02:01 PM ET 08/26/99

PORTLAND, Maine (AP) - A new Web site is launching lobsters into cyberspace. It's based inside a trap under the waters of Spruce Head, where a camera sends a new photo to an Internet site every two minutes, sometimes showing a caged crustacean poking its antennae around or climbing across the lens.  The Web address is http://www.midcoast.com/lobcam/ The so-called Lobster Cam was set up by the University of Maine's Lobster Institute to help advance science while having a little fun in the process.

``I just thought it would be neat,'' said Robert Bayer, executive director of the institute and a professor of biosystems science and engineering at the university.

``It was several years in the making and had a number of false starts with technological problems and students working on it,'' Bayer said.

The first graduate student who worked on the project ended up with a waterlogged camera. Bayer offered some extra motivation by promising an ``A'' grade and a case of beer to whoever could get the thing working.

Trevor Davis, a senior aquaculture student from Augusta, is walking away with the prize.

An avid diver with experience in electronics, Davis ran a coaxial cable and a power cable through a garden hose to an underwater video camera housed inside the trap.

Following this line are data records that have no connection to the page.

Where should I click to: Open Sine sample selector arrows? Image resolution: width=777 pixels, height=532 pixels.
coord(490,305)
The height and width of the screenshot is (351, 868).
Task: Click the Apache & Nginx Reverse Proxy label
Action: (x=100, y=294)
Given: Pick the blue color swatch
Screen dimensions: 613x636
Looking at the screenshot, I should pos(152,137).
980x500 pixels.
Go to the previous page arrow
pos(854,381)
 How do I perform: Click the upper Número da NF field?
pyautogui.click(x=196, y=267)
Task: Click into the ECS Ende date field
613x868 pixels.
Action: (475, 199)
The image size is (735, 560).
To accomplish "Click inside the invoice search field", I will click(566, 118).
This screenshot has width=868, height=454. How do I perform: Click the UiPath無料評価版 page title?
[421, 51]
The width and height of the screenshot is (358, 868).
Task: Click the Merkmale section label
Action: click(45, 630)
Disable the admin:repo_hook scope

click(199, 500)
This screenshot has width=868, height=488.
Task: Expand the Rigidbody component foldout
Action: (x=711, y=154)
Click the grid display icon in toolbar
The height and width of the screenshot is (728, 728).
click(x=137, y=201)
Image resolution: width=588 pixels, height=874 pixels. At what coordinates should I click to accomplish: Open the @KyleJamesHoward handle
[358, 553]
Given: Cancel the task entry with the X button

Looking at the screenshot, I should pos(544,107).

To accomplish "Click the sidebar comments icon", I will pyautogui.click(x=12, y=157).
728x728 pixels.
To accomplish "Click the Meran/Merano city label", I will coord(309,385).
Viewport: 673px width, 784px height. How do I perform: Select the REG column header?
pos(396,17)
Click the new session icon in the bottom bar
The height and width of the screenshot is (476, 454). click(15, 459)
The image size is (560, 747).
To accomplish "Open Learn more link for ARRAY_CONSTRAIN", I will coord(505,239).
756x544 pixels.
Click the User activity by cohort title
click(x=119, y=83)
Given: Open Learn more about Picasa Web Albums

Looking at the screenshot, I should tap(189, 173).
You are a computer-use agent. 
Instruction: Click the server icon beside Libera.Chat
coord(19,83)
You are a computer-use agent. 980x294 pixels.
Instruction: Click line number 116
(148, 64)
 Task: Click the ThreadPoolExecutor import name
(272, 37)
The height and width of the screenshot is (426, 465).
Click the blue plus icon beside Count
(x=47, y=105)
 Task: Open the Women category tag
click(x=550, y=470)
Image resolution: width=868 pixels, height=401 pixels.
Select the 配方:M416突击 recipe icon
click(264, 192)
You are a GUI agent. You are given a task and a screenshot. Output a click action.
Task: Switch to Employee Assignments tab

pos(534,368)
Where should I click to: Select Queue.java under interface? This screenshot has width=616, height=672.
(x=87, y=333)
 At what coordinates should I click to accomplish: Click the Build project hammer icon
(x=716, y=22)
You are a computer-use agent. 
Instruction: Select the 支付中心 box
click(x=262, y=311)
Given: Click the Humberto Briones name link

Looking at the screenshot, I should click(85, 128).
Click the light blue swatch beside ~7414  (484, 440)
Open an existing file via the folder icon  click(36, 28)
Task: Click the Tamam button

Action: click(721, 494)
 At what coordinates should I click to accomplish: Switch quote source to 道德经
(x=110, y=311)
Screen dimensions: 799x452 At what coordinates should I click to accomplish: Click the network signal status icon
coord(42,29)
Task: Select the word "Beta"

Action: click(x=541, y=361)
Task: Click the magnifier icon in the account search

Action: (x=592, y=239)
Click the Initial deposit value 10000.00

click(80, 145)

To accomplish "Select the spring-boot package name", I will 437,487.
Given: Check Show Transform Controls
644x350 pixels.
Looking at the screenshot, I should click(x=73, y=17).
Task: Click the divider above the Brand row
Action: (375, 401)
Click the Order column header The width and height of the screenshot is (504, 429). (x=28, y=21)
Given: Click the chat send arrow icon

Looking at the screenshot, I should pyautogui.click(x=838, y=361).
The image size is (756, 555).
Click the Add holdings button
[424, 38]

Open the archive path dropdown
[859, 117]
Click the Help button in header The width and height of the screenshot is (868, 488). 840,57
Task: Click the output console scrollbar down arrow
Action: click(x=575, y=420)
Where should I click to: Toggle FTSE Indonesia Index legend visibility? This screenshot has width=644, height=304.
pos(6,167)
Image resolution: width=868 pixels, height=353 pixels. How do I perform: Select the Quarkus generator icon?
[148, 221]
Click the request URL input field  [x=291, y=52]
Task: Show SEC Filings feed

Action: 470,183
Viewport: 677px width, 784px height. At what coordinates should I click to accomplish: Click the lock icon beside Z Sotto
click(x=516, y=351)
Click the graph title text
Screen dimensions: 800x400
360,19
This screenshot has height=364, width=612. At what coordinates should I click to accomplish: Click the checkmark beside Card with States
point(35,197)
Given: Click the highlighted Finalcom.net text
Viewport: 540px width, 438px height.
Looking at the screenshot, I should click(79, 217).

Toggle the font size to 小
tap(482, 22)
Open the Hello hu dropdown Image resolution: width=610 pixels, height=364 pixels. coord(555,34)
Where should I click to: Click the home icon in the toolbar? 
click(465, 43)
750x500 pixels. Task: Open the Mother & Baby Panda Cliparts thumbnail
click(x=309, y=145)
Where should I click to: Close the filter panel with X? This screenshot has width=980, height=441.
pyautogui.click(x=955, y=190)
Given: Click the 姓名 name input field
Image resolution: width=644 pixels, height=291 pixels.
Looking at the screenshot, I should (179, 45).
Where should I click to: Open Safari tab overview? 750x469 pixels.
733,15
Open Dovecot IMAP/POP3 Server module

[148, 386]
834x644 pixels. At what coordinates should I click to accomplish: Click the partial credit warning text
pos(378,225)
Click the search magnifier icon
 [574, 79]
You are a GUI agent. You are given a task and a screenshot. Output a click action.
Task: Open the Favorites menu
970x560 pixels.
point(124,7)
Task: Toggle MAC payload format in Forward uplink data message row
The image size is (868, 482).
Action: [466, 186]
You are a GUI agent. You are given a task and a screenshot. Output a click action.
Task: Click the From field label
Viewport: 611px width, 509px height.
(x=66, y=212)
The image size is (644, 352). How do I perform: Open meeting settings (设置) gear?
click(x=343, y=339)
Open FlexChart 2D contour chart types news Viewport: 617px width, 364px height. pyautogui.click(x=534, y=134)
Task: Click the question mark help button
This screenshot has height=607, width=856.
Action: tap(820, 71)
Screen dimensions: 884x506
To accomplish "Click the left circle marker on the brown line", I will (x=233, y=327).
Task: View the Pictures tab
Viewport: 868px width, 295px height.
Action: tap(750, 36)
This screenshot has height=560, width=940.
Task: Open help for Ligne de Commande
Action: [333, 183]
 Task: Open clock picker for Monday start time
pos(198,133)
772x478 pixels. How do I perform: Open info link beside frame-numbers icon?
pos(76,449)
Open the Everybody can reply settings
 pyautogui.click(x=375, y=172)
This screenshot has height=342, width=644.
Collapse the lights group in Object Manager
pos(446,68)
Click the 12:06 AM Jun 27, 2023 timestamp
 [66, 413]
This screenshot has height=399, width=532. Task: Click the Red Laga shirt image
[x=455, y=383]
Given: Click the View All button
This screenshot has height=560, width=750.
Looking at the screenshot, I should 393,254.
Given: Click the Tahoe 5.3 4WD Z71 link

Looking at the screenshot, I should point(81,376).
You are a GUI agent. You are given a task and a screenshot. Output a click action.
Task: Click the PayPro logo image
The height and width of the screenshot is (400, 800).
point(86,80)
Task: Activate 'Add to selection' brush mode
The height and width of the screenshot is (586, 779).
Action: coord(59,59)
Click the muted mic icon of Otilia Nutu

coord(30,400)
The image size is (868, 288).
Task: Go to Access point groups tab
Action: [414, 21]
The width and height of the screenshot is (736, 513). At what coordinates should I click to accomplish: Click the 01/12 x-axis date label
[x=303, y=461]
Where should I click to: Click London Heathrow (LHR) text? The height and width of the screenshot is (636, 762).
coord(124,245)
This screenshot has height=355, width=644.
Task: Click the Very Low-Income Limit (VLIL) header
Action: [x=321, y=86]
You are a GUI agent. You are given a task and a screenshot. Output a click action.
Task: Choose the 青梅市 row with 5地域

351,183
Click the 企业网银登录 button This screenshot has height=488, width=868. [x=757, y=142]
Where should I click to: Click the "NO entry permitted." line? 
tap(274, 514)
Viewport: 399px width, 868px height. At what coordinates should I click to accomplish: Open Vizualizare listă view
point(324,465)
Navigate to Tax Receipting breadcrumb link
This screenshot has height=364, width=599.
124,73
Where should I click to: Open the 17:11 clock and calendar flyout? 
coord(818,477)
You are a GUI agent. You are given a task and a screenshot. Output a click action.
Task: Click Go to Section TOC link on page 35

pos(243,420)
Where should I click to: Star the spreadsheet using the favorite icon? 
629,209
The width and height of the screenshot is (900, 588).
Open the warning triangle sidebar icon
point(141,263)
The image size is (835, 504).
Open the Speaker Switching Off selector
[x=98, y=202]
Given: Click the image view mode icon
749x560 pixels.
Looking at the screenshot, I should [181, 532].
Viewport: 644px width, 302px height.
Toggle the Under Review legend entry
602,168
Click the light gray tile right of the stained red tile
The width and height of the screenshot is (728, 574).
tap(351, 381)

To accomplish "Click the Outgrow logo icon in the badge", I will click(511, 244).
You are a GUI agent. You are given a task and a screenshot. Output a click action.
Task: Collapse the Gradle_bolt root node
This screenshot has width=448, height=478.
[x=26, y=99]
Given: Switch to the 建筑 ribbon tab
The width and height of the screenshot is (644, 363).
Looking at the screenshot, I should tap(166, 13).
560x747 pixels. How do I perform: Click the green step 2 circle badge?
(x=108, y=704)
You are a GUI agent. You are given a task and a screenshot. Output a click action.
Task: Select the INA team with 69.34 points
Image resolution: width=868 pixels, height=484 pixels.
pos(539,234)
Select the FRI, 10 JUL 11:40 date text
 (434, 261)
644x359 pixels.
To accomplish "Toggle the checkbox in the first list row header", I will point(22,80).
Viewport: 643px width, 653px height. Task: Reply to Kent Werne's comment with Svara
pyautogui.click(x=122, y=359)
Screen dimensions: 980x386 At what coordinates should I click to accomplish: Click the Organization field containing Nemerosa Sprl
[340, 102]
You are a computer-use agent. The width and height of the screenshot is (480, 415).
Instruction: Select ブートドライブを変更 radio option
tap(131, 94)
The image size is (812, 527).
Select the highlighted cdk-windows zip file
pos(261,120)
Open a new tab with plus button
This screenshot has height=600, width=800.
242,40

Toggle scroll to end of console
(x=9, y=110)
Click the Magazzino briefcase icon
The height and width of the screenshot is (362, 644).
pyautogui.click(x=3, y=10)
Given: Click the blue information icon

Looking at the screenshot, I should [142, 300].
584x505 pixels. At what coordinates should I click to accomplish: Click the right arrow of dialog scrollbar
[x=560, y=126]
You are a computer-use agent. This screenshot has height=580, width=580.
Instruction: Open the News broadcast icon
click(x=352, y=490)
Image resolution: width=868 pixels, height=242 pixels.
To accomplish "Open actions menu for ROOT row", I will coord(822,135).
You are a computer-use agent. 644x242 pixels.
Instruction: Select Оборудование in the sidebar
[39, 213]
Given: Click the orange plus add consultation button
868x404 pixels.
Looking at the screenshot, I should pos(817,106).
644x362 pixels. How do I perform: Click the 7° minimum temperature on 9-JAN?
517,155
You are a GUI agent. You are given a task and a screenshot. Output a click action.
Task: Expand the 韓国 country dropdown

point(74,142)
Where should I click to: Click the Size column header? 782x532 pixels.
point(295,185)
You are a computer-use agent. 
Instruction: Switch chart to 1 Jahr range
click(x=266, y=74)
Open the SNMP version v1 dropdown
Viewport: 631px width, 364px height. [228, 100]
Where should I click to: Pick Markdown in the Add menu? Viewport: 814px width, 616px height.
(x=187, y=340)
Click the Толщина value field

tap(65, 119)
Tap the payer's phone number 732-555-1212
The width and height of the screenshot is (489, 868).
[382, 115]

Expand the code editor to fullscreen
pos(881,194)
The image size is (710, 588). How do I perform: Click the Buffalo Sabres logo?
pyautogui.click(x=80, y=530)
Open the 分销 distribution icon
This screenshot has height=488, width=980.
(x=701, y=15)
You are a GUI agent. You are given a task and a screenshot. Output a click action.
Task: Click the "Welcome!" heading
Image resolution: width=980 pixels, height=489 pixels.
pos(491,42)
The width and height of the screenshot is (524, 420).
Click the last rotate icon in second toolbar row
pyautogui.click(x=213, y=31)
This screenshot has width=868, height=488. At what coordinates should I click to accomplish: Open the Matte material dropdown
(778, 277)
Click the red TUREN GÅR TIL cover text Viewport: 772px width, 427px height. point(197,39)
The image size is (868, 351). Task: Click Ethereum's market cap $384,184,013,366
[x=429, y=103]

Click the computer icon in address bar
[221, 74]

It connects to a computer on the dock at Atwood Lobster in Spruce Head. The pictures can be reached through the Web site for Midcoast Internet Solutions.

Setting up a ``Web cam'' underwater is pretty unusual, Davis said.

``The marine environment is very corrosive and it's hard to have something with any longevity.'' Steven Waterman, a South Thomaston Fisherman, has promised to pull the trap regularly to wipe slime off the lens and replace the bait.

``I think its pretty neat,'' Waterman said. ``I don't think anyone has done it. They've done it on nude beaches, and now this.''

The pictures can only be seen during the day until a burnt-out light in the trap is fixed. Bayer said the lobsters aren't camera shy; sometimes they climb up on the camera and peek at the lens. It's been in place for two months, long enough to catch the interest of the International Lobster Congress in Adelaide, Australia.

The group has promised to keep the Lobster Cam up constantly on a computer screen.

``Everybody's interested in what goes on in their trap,'' Bayer said.